Change detection is an image analysis technique where two images of the same location, but captured on different dates, are compared to identify change in surface reflectance which can be related to actual change on the Earth’s surface.

First, we need to create a post-Tropical Cyclone Seroja Image.

// 12. post TC Seroja
var ps4PostTCSerojaMedian = ps4ImgColl
    .filterDate('2021-04-12', '2021-04-19')
    .median()
    .divide(10000);
Map.addLayer(ps4PostTCSerojaMedian, ps4VisParams, 'PS4 Image - post-TC Seroja');

Then, we can divide the pre-Tropical Cyclone Seroja Image with the post-event Image to create a change map.

// Change building image
var change = ps4PreTCSerojaMedian.divide(ps4PostTCSerojaMedian);
Map.addLayer(change.select('b1'), {min: 0.8, max: 1.4, palette:['00ffff', 'ffff00', 'ff0000']}, 'Change Image');

You should see a similar Image to the below figure on your map display. Areas in red correspond to locations where there is a decrease in surface reflectance in the blue band after Tropical Cyclone Seroja.

Focus on Buildings

We’re only interested in damage to buildings. Let’s clip our change Image to just the building footprint extents to emphasise damage to roofs.

// 13. builing damage
var buildingDamage = change.clip(buildingFootprints);
Map.addLayer(buildingDamage.select('b1'), {min: 0.8, max: 1.4, palette:['00ffff', 'ffff00', 'ff0000']}, 'Building Damage');

Turn off all layers except the Building Damage layer and the Nearmap post-TC Seroja layer. Compare the areas in red shades, which indicate a decrease in surface reflectance, to the high-resolution Nearmap Image. Do the areas with decreased surface reflectance correspond to buildings with damaged roofs?

Building damage using change detection with Planet Scope 4 `Image`s with Google satellite basemap shown for context. (Google Earth: Imagery ©2021 Maxar Technologies, CNES / Airbus, Map data ©2021).

Zoom in on building damage using change detection with Planet Scope 4 `Image`s with Google satellite basemap shown for context. (Google Earth: Imagery ©2021 Maxar Technologies, CNES / Airbus, Map data ©2021).

Mapping Roof Texture - Identifying Damaged Roofs

Can we identify damaged roofs when we only have a post-event Image. This is often the case if an Image is tasked after an event has occurred.

Let’s see if we can create a map of roof texture or roughness and see if that corresponds to sites of damage.

Clip the high resolution Nearmap Image to the building extents.

// 14. High-resolution roofs
var highResRoof = nmKalbarriSeroja.clip(buildingFootprints);
Map.addLayer(highResRoof, {}, 'Nearmap - high-res roofs');

Create a roof texture Image

This will convert the Nearmap RGB Image into a texture Image using the red bands. Higher values will indicate a rougher surface.

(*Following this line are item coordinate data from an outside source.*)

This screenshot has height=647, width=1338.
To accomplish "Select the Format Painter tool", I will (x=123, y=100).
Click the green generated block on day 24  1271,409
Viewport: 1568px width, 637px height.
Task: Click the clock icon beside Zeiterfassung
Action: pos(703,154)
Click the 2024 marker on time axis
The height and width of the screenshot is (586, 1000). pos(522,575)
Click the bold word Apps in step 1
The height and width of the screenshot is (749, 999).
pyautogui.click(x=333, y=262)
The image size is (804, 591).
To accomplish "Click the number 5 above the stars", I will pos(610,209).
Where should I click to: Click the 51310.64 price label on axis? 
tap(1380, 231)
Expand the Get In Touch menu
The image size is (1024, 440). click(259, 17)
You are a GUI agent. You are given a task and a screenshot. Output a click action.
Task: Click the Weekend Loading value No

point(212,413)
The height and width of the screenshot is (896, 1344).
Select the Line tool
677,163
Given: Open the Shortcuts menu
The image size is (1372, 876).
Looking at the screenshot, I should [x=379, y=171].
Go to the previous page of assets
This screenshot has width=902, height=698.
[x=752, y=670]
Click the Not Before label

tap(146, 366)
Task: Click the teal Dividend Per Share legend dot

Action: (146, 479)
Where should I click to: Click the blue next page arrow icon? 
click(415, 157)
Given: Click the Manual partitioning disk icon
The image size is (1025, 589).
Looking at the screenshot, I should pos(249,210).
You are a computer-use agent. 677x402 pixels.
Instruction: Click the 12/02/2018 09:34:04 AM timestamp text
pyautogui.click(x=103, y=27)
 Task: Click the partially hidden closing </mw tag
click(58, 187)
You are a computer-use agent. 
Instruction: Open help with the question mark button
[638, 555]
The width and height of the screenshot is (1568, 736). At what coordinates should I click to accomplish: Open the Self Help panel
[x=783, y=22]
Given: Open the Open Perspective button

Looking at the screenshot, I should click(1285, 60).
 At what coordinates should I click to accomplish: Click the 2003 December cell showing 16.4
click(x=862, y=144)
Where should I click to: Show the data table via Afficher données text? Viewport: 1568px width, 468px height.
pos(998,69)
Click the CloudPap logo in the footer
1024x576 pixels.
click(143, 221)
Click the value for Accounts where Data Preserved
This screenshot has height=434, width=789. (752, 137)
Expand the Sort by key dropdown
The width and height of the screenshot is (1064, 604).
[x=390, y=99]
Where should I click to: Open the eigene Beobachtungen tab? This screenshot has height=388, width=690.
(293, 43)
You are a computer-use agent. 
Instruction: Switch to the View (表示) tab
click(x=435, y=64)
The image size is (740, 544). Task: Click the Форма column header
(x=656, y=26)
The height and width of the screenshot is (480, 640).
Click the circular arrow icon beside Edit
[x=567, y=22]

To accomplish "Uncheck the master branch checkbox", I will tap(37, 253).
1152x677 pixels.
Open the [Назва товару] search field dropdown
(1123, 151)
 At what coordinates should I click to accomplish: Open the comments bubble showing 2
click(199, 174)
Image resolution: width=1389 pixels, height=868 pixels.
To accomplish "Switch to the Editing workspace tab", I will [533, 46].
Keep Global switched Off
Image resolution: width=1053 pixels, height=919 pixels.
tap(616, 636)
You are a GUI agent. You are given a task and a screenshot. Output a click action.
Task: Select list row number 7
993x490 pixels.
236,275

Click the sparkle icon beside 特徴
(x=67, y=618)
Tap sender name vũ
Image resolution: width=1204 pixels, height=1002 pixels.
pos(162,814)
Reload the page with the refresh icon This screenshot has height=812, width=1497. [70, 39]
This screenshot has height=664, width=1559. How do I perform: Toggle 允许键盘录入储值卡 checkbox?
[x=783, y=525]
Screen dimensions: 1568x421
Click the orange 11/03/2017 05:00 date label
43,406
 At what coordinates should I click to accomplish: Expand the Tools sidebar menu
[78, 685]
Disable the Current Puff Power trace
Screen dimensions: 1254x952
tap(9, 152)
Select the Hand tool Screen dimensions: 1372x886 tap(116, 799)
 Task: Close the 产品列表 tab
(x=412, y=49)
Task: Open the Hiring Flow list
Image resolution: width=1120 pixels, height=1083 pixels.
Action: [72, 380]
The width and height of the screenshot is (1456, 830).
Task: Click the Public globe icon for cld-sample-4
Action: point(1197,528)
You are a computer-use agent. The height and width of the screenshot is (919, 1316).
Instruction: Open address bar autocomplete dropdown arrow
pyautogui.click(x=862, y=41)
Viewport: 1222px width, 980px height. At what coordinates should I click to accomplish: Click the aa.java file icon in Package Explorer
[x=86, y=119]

// 15. Compute roof roughness
var square = ee.Kernel.square({radius: 4});
var roofTexture = highResRoof.entropy(square).reproject('EPSG:32750', null, 0.5);
Map.addLayer(roofTexture.select('b3'), {min: 3, max: 4.5, palette:['00ffff', 'ffff00', 'ff0000']}, 'Nearmap - roof texture');

Explore the roof roughness Image on the map display and see if you can spot patterns between roof texture and building damage.

Can you identify any strengths or weaknesses of detecting building damage using a single high-resolution Image compared to pre- and post-Image change detection?

The finer spatial resolution pixels of the Nearmap Image means that small-scale damage to roofs can be detected which might not be captured in the coarse spatial resolution Planet Scope 4 Images. However, features on roofs such as solar panels create a rough texture which could be conflated with building damage. If the solar panels were not affected by the cyclone, then roof damage detection using pre- and post-cyclone images for change detection should not be affected be complex roofs.